◆ Your task
From the line containing "Given: Close the Create new web app dialog" onward, retype each line of the entries below exactly, last line included.

◆ Task input

────────────────────────────────────────

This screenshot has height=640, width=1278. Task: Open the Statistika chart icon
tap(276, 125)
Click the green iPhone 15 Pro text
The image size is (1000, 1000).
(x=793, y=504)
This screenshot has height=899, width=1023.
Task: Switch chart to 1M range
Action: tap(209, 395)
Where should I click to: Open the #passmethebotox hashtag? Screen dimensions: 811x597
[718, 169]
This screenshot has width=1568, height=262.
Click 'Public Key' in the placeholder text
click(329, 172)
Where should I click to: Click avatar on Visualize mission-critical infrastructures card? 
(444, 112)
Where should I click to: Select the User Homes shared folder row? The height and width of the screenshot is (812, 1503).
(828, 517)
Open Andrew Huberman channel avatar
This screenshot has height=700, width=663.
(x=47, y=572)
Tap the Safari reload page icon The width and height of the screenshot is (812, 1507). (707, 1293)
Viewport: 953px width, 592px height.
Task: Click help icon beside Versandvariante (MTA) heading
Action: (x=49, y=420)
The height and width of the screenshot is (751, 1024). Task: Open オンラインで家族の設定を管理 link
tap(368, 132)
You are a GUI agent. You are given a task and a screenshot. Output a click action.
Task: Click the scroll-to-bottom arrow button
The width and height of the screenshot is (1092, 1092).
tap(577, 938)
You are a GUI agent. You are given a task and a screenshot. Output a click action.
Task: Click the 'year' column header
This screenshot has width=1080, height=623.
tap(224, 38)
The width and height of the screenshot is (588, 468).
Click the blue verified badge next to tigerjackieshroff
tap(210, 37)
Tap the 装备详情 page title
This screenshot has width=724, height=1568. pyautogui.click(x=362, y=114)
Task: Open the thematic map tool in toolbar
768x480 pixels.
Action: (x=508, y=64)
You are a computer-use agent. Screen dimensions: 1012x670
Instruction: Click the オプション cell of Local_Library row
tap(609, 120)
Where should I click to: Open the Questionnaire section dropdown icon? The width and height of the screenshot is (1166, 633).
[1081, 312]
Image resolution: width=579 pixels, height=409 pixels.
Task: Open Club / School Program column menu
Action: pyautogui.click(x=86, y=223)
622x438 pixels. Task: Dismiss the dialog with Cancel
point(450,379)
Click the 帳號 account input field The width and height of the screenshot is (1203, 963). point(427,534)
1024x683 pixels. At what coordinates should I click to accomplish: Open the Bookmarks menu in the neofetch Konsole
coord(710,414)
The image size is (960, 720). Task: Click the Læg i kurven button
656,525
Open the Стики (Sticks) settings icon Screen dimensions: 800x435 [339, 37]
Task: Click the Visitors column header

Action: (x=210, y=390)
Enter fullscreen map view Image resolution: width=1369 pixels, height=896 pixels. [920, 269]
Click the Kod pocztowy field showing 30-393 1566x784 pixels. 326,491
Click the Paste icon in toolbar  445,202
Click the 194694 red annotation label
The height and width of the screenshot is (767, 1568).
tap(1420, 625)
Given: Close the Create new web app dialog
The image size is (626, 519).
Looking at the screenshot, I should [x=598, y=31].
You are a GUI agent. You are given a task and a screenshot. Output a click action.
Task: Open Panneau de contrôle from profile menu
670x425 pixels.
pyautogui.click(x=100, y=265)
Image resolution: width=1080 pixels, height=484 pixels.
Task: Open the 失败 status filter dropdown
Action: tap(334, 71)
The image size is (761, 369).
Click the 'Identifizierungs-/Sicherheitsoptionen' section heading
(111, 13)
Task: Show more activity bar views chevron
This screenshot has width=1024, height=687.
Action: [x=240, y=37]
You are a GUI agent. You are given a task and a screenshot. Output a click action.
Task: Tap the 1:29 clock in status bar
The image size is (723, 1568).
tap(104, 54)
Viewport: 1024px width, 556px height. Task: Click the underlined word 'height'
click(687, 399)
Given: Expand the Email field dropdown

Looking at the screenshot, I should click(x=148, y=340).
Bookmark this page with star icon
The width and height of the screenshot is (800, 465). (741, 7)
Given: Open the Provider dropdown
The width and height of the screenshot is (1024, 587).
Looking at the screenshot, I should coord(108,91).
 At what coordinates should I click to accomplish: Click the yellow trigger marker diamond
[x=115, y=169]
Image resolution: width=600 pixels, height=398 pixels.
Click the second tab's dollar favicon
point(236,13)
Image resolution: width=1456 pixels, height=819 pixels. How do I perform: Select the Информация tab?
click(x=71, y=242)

────────────────────────────────────────

◆ Result of the task
Given: Close the Create new web app dialog
The image size is (626, 519).
Looking at the screenshot, I should [x=598, y=31].
You are a GUI agent. You are given a task and a screenshot. Output a click action.
Task: Open Panneau de contrôle from profile menu
670x425 pixels.
pyautogui.click(x=100, y=265)
Image resolution: width=1080 pixels, height=484 pixels.
Task: Open the 失败 status filter dropdown
Action: tap(334, 71)
The image size is (761, 369).
Click the 'Identifizierungs-/Sicherheitsoptionen' section heading
(111, 13)
Task: Show more activity bar views chevron
This screenshot has width=1024, height=687.
Action: [x=240, y=37]
You are a GUI agent. You are given a task and a screenshot. Output a click action.
Task: Tap the 1:29 clock in status bar
The image size is (723, 1568).
tap(104, 54)
Viewport: 1024px width, 556px height. Task: Click the underlined word 'height'
click(687, 399)
Given: Expand the Email field dropdown

Looking at the screenshot, I should click(x=148, y=340).
Bookmark this page with star icon
The width and height of the screenshot is (800, 465). (741, 7)
Given: Open the Provider dropdown
The width and height of the screenshot is (1024, 587).
Looking at the screenshot, I should coord(108,91).
 At what coordinates should I click to accomplish: Click the yellow trigger marker diamond
[x=115, y=169]
Image resolution: width=600 pixels, height=398 pixels.
Click the second tab's dollar favicon
point(236,13)
Image resolution: width=1456 pixels, height=819 pixels. How do I perform: Select the Информация tab?
click(x=71, y=242)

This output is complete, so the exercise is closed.